Quoted passage:
Originally Posted by Lonelyandmarried View Post
Ladies I need your help. My wife and I haven't had sex in almost 2 years. We have an autistic child that takes a lot of her time during the day. She says she is mentally and physically exhausted all the time from being his main caregiver. I help out at nights, after work, and on the weekends. I understand he is handful, but I've told her it isn't fair to me that I have to live in a sexless marriage. I don't want to cheat, but will just for sex.
OP, I have an autistic son who is now almost 9 years old. I get that it is a lot of work, but I think you are addressing this backwards.
Spending all day with a child with special needs can be frustrating, especially if you have a lot of people tell you "Oh, I totally get it, my best friends cousins uncles sister has a kid with autism" and you want to just slap them. Its hard to relate, and often the support groups turn into " My kid has it worse than yours" sessions.

Explore the material:
• A. Answer these questions from the forum exchange, one answer per line:
(i) How long has it been since the original poster and the poster's wife last had sex?
(ii) How old is the son of the person replying?
(iii) According to the reply, what do support groups often turn into?
• B. Reproduce the part of the forum exchange between "Originally Posted by" and "just for sex.", inclusive.

Dataset excerpts:
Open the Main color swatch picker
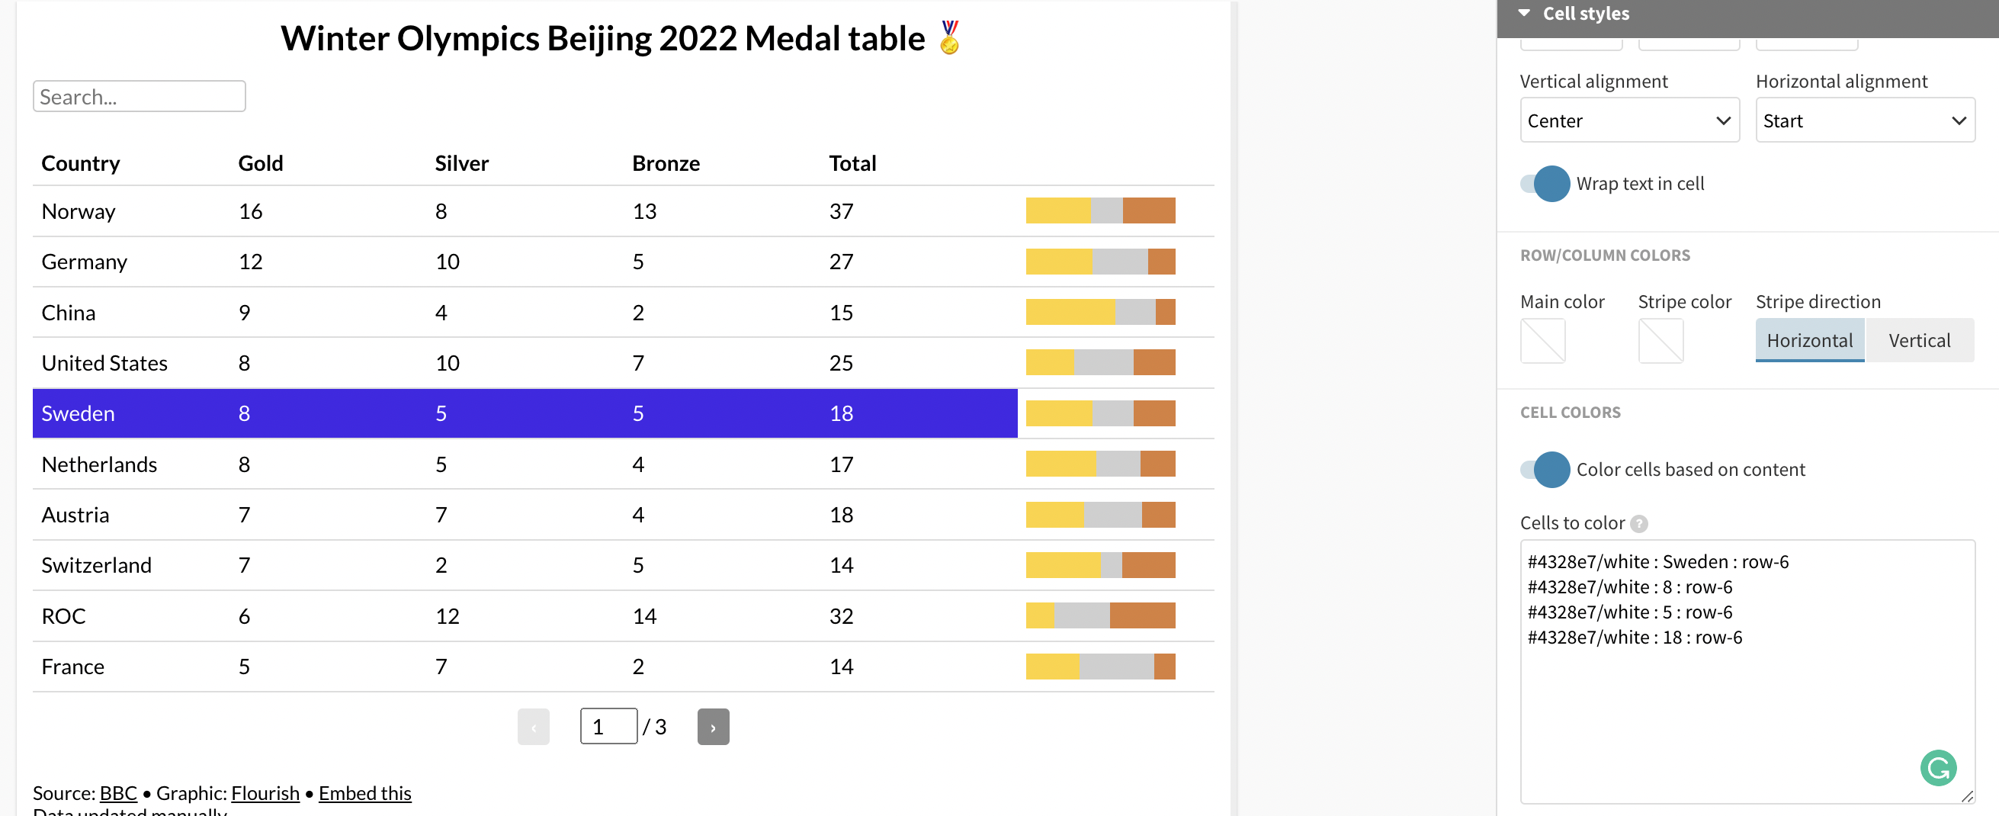1999x816 pixels. pyautogui.click(x=1542, y=340)
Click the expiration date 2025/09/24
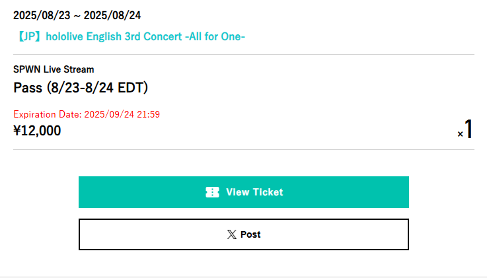This screenshot has width=487, height=278. click(109, 114)
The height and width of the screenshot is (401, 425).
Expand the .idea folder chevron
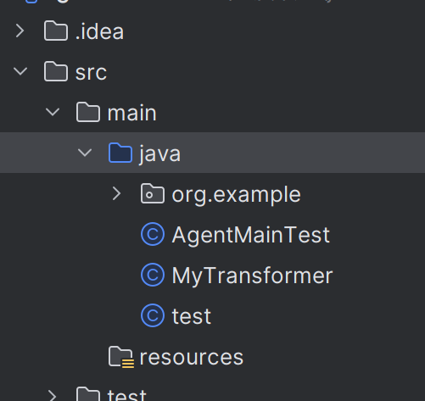coord(20,31)
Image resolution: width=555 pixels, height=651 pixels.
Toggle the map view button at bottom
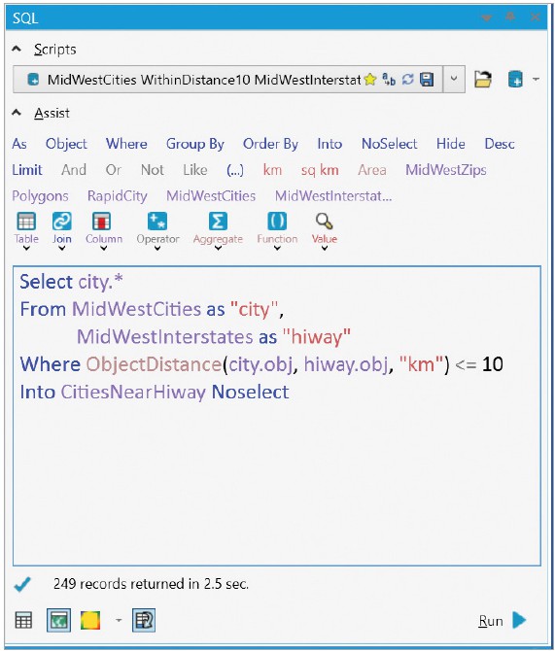coord(58,620)
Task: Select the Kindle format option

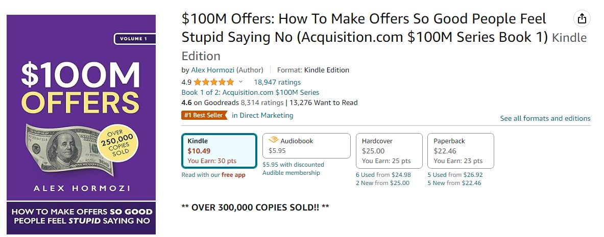Action: point(219,151)
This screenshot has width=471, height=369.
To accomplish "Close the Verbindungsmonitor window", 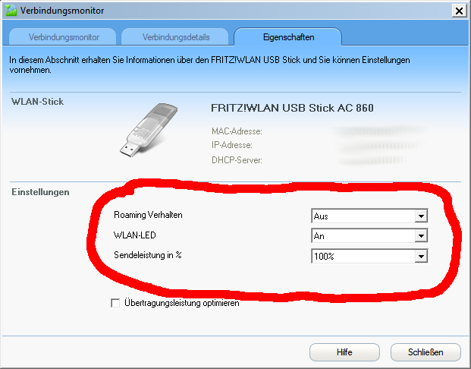I will tap(459, 11).
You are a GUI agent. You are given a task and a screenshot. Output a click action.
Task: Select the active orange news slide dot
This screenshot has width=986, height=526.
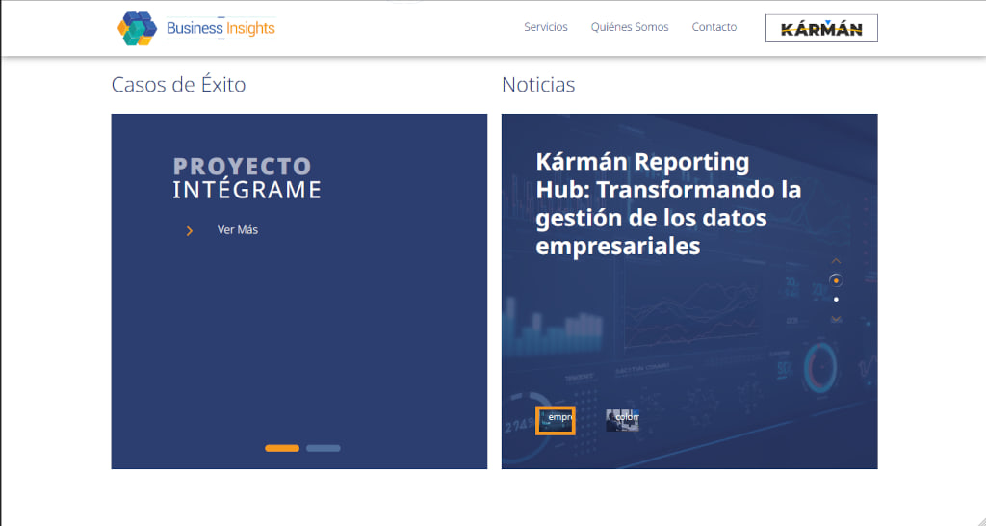pyautogui.click(x=836, y=280)
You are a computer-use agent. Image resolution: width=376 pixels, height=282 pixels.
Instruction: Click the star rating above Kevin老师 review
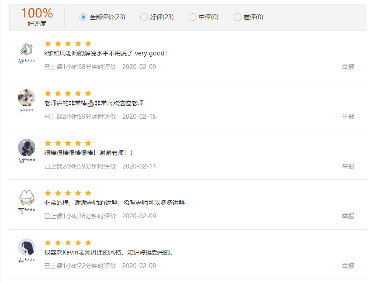tap(68, 243)
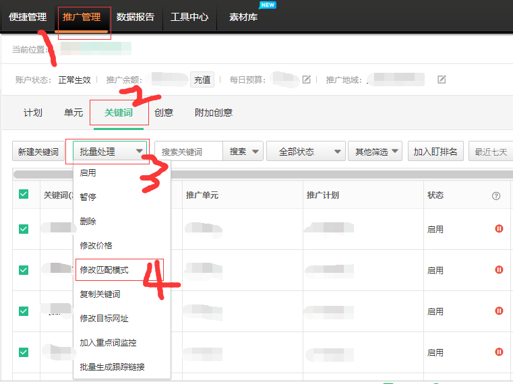Image resolution: width=513 pixels, height=384 pixels.
Task: Open the 全部状态 filter dropdown
Action: (x=306, y=152)
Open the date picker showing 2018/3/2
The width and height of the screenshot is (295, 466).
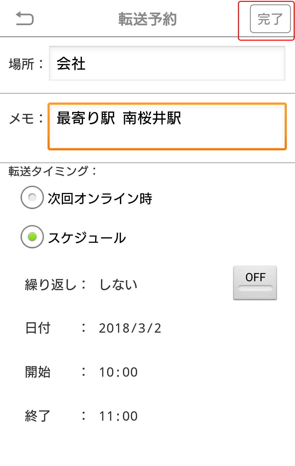[130, 328]
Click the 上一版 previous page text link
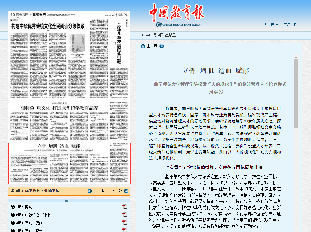311x232 pixels. pos(99,191)
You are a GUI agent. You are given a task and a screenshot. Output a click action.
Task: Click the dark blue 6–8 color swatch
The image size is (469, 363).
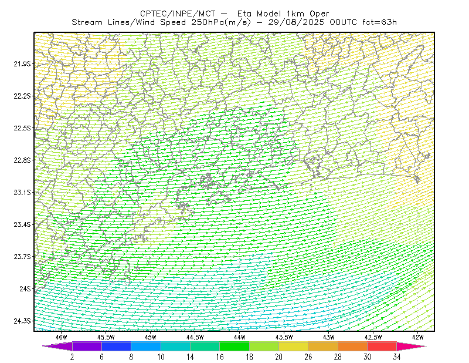click(x=116, y=346)
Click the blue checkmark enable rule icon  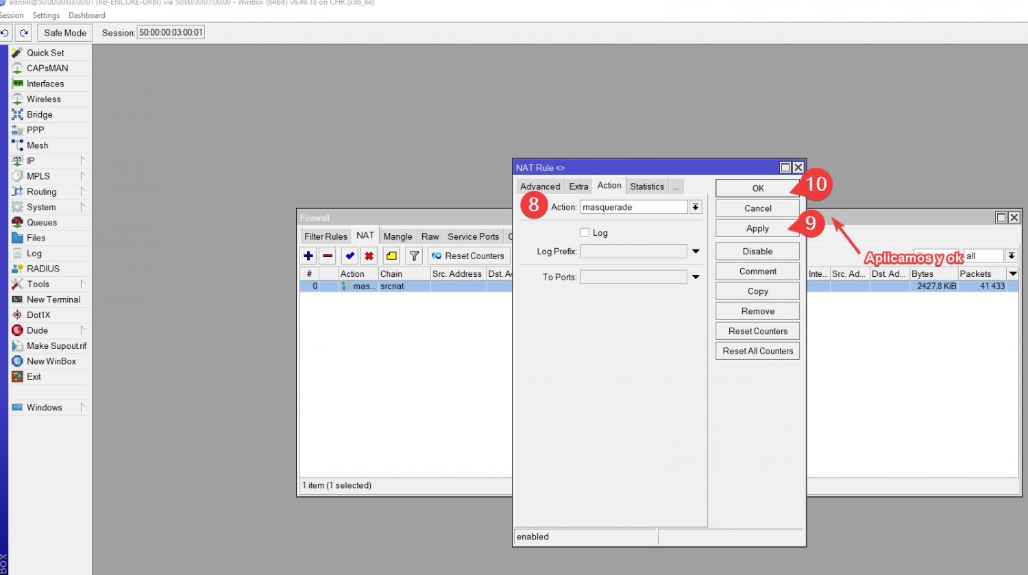point(350,256)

Answers to the problems:
• A.
(i) Almost 2 years.
(ii) Almost 9 years old.
(iii) "My kid has it worse than yours" sessions.

• B.
Originally Posted by Lonelyandmarried View Post
Ladies I need your help. My wife and I haven't had sex in almost 2 years. We have an autistic child that takes a lot of her time during the day. She says she is mentally and physically exhausted all the time from being his main caregiver. I help out at nights, after work, and on the weekends. I understand he is handful, but I've told her it isn't fair to me that I have to live in a sexless marriage. I don't want to cheat, but will just for sex.